Porque la sociedad aquí representada es una sociedad sin ley, donde la policía está corrompida y los que deben ejercer la política están más pendientes de montar conspiraciones, lo que lleva a pensar que en este mundo no tiene cabida la esperanza. De hecho la historia de España tuvo de todo menos esperanza con la dictadura de Primo de Rivera, la brutal guerra civil y la horrorosa dictadura de Franco. Quizás el único personaje que dota de cierta esperanza al conjunto es Aníbal. No por su moral o sus grandes principios, pero en su ambivalencia se ve un resquicio. Él ha sufrido las guerras en su propio cuerpo e intenta evitar mayores enfrentamientos.
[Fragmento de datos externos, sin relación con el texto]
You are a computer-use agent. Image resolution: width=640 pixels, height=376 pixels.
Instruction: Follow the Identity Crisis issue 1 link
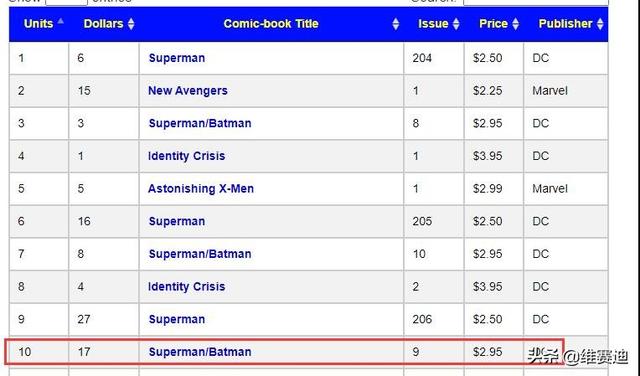click(187, 156)
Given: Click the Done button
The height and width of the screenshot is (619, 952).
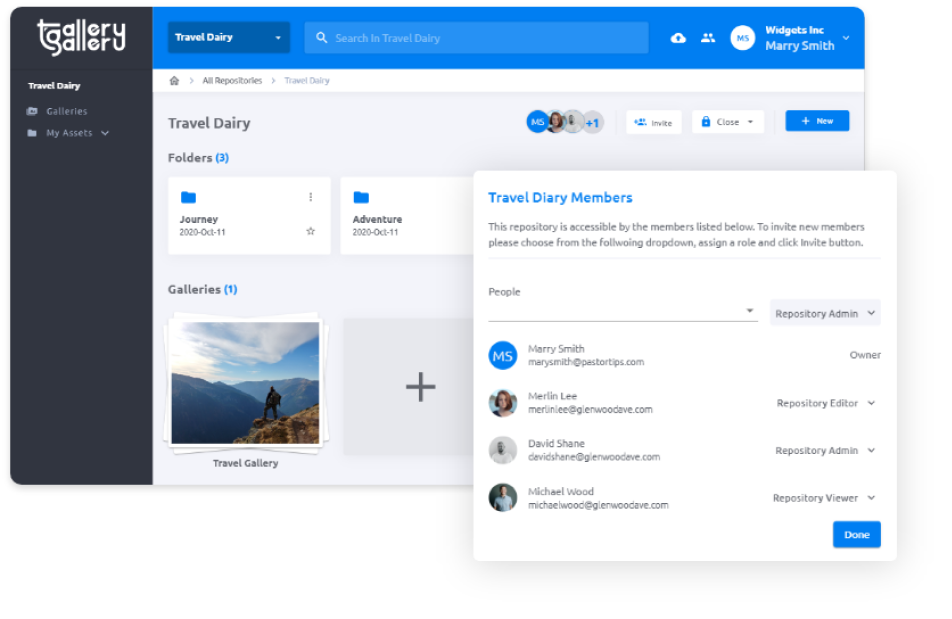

Es cierto que Sara es el ser puro con convicciones, pero en una sociedad tan lúgubre y corrupta solo un tipo de vuelta de todo puede dar la vuelta a la tortilla o por lo menos intentarlo.

Nota El Blog de Cine Español: 8

Laura Acosta

8 thoughts on “CRÍTICA “LA SOMBRA DE LA LEY”: UNA DE LAS MEJORES PELÍCULAS ESPAÑOLAS DEL AÑO 2018”

  1. Lo del “anarquismo no demasiado explotado”…
    Quizá “explotar” no es el verbo más idóneo.

    Ju ju ju.

  2. Pues sí lo que se viene leyendo por Twitter desde hace semanas pedazo de notaza!! Pero aún así ya comentaremos… A ver si hace la taquilla que merece!!

  3. Tal vez sea similar a la peli “El caso Savolta” que trata de la misma época y de la lucha entre la patronal y los anarquistas.Iré a verla.

  4. Época dura e interesant y, por lo que se lee en esta crítica, también interesante la cinta. Queda apuntada.